An Important Read: For everyone using WordPress as blog or website vehicle:

by | May 21, 2013 | Website

This is a significant message for anyone using WordPress as either a blog, or as website vehicle: For your sake — indeed, for everyone’s sake — it’s essential to tighten the security of your site now. The following article came to my desk today, and I felt it significant enough to post this article.

For those who don’t know, WordPress is probably the premier blogging software, offered commonly with domain names and hosting services. Moreover, in the past several years, they have moved beyond blogging into some of the most significant website-creation themes as well. DonChinnici.com is, in fact, such a WordPress site. WordPress however, perhaps in part because of its popularity, has long been criticized as being security-vulnerable. Well, for most, this is not an issue, as some of these sites hold nothing more than recipes and you-name-it slice of life entries of the author.

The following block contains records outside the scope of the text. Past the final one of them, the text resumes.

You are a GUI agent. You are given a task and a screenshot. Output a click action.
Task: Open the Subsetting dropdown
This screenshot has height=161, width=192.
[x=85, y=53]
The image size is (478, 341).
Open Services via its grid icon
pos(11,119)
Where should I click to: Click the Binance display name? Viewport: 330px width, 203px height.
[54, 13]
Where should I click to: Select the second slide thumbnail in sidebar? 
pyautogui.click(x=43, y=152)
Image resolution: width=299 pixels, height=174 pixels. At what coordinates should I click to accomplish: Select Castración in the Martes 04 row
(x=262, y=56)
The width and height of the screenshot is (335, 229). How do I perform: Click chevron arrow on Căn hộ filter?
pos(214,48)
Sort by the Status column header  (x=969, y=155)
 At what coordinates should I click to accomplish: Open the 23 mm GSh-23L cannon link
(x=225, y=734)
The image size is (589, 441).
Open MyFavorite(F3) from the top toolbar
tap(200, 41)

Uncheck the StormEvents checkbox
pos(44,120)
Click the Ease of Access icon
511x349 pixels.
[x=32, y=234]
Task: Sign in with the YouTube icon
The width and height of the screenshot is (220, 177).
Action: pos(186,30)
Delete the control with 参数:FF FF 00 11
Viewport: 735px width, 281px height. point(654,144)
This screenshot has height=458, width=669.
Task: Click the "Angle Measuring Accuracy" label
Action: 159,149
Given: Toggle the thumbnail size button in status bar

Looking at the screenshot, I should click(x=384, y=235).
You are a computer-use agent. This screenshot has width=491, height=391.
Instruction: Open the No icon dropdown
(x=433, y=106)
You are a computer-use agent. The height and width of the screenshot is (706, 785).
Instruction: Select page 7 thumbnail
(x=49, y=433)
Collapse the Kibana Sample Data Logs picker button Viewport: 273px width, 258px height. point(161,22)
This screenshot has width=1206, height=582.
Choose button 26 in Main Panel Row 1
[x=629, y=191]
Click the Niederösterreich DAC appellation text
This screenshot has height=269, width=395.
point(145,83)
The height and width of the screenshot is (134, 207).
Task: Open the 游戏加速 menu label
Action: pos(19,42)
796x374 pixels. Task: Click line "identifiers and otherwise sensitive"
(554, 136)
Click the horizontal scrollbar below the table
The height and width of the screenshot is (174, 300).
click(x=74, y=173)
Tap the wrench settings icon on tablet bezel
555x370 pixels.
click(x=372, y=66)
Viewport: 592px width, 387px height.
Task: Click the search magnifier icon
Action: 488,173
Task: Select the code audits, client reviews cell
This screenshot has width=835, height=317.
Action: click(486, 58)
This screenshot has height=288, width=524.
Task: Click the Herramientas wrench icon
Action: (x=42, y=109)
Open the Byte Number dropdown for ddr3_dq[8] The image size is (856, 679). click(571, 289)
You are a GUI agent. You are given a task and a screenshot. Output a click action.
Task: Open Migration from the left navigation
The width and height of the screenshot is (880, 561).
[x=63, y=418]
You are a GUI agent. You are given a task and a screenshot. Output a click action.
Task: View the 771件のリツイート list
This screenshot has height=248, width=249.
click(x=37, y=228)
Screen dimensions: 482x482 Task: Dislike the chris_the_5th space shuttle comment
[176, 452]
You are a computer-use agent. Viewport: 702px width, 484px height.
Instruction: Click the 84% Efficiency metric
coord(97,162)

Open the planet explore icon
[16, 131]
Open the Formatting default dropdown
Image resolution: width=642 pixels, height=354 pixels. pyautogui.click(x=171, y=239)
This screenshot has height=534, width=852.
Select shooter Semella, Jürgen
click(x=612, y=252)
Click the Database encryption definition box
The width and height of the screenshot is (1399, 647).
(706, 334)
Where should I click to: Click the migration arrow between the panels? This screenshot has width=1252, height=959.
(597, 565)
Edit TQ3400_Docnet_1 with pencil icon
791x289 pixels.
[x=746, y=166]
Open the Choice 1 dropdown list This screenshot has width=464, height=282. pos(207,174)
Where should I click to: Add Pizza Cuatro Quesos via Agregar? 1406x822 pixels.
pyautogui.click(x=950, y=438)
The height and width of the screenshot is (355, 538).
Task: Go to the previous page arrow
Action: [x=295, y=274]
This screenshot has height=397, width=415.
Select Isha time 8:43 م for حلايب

However, it is NO LONGER acceptable for any WordPress site to not secure their site. As you may read in the below article, the danger is no longer for what they get off of your site; it’s what they are now putting on your site: small bits of code to turn your site into a “drone soldier” in denial of service attacks on some of the very infrastructure of our country, such as banks, other organizations, etc. If I’m going over your head here, forgive me; in short, if someone maliciously decides that they want to shut down the function of a website: Bank of America, or Amazon, or anything Federal government, they do this through multiplied machines requesting information from that site. Well, they do this, oftentimes very unwittingly, from your own computer. This is one of the latest variants in virus related problems:

 

 

Global Attack on WordPress Sites

April 12, 2013 | Posted by: Ankita Wadhwa

As I write this post, there is an on going and highly distributed, global attack on wordpress installations to crack open admin accounts and inject various malicious scripts.

To give you a little history, we recently heard from a major law enforcement agency about a massive attack on US financial institutions originating from our servers.

We did a detailed analysis of the attack pattern and found out that most of the attack was originating from CMSs (mostly wordpress). Further analysis revealed that the admin accounts had been compromised (in one form or the other) and malicious scripts were uploaded into the directories.

Today, this attack is happening at a global level and wordpress instances across hosting providers are being targeted. Since the attack is highly distributed in nature (most of the IP’s used are spoofed), it is making it difficult for us to block all malicious data.

To ensure that your customers’ websites are secure and safeguarded from this attack, we recommend the following steps:

  1. Update and upgrade your wordpress installation and all installed plugins
  2. Install the security plugin listed here
  3. Ensure that your admin password is secure and preferably randomly generated
  4. Other ways of Hardening a WordPress installation are shared at http://codex.wordpress.org/Hardening_WordPress

 

[This below section is a little more technical, and I leave it for those who really need to harden their sites — or to pass on to your IT technical advisor. –Don]
These additional steps can be taken to further secure wordpress websites:

  • Disable DROP command for the DB_USER .This is never commonly needed for any purpose in a wordpress setup
  • Remove README and license files (important) since this exposes version information
  • Move wp-config.php to one directory level up, and change its permission to 400
  • Prevent world reading of the htaccess file
  • Restrict access to wp-admin only to specific IPs
  • A few more plugins – wp-security-scan, wordpress-firewall, ms-user-management, wp-maintenance-mode, ultimate-security-scanner, wordfence, http://wordpress.org/extend/plugins/better-wp-security/. These may help in several occasions

 

1 Comment

  1. Don Chinnici

    You’ll note that this blog entry is very old now. This is not to say the threat(s) are over now; to the contrary. These people are still out there. And worse.